While reading Hasin's book, I completely imagined all the events taking place at my own Karachi high school. The characters, their behaviours and dialogues were enjoyable and believable. This was the sort of read I would crave at the end of an exhausting day, when I don't have the energy to do anything except lie down on my couch with a cup of tea. My main critique is that I wish the last leg of the story had a better resolution through entanglement of the different short storylines. Overall, I wouldn't read the book again but I am pushed to pick up another one of Hasin's books.
You Cannot Go Home Again is almost like a collection of snapshots that are arranged and rearranged so that they fit a pattern and tell a story. It takes a look at young Pakistanis from their school years to later through jobs and marriages, and more than anything, it looks into the minds of the youth. For all the interesting insights, the end is a bit of an anti-climax. And yet so very beautifully written.
When I picked up the book at the airport, i was excited to get reading. Mainly because the author was a junior of her family owned school that I attended.
The book doesn't really disappoint and neither does it wow you. The characters are played in seamlessly without you guessing the plot.

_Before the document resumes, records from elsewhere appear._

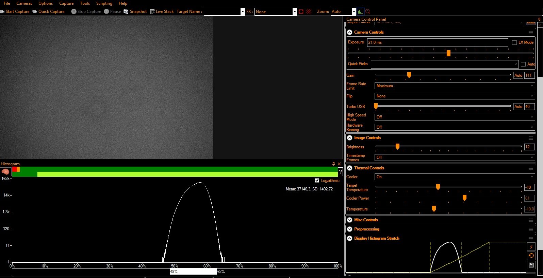Screen dimensions: 543x278
Task: Click the Live Stack button
Action: 162,12
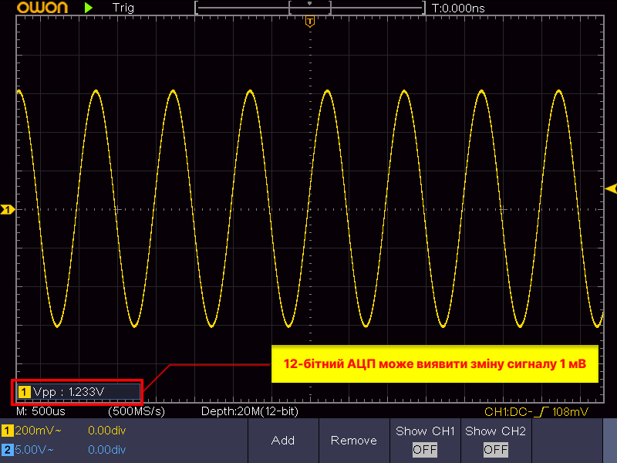The width and height of the screenshot is (617, 463).
Task: Click the Trig status label
Action: [123, 8]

Finishing the book in one go on a 7 hour flight, i’d say its an easy read but nothing that you will actually recommend to your friends.
You can't go home again is peoples lives weaved together across time and across relationships starting at School. Possibly being inspired by her school mates and their lives. There are multiple protagonists whose lives are traced in this book. Few descriptions about djinns and churyals.. It would be easier to read with double quotes around dialogues, anyhow a good read. I do not prefer fiction and I am reading this after Kite Runner so please bear with me..maybe I would give a 3 in better days!

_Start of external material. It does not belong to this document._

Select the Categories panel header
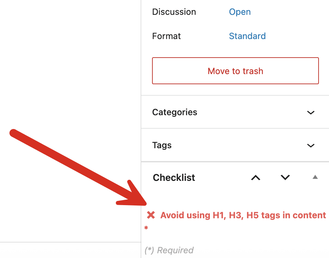coord(175,112)
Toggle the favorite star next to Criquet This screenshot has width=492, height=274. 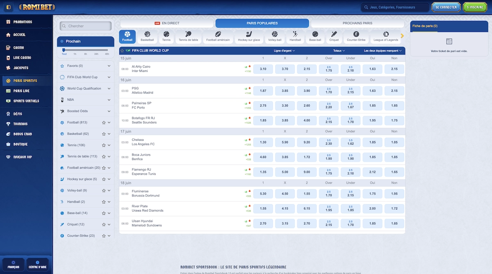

Sarvat Hasin's writing has flair, and the characters and their actions in these interconnected stories offer a mystique and sexiness for the most part, but there is also a disjointed sense of abruptness and matters left unresolved here that made me a little disappointed.

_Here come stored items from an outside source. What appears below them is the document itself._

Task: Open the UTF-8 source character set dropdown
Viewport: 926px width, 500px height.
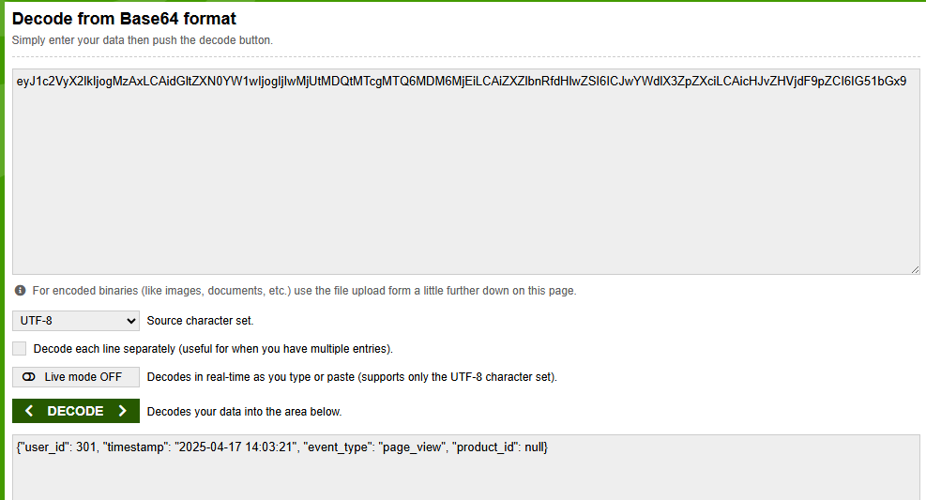Action: pyautogui.click(x=76, y=321)
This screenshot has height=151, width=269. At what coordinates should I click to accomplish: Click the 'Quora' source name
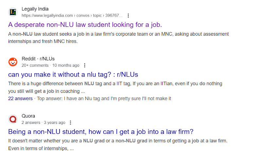click(28, 116)
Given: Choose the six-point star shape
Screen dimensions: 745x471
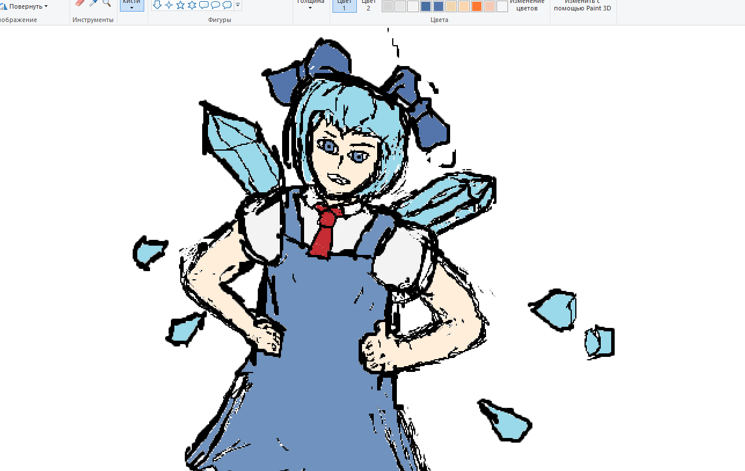Looking at the screenshot, I should 192,5.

Compelling read. The intricately interwoven series of short stories will keep you turning pages till you’ve reached the end, only to find yourself longing for more. This was an unexpected surprise.
Loved the writing and the unpunctuated dialogues but the open endings just weren't my thing. 🙄 Need a definite ending to everything or I won't be getting a night's sleep.
One of the books you'd pick up for casual reading that grows onto you. It has these intertwined fragments that make it pretty. The characters are relatable. Their stories offbeat.
I thoroughly enjoyed reading this book and often found myself loosing to the flow of mesmerising writing of the book but despite the fact I found it a little difficult to get through it fast. It was a slow read, but each minute spent reading it was worth it. Each story revolved around a different character however all characters were somehow linked. All stories are also from different timelines. Its like we get to read snippets of lives of all friends from their lives at different times. This at times reminded me of jhumpa lahiri and I utterly enjoyed this lyrical prose. Reading this felt like a breath of fresh air. I would want to read more by the author in future ❤️
[jhumpa lahiri, sarvat haisn, literary fiction, book review, pakistani book]
Short, thrilling & the best wtf book I've read this year. I don't read horror and I particularly don't like books that leave me with unanswered questions. BUT. I liked that about this book. So that's saying a lot. The writing style was also super interesting & unique but very easy to get into.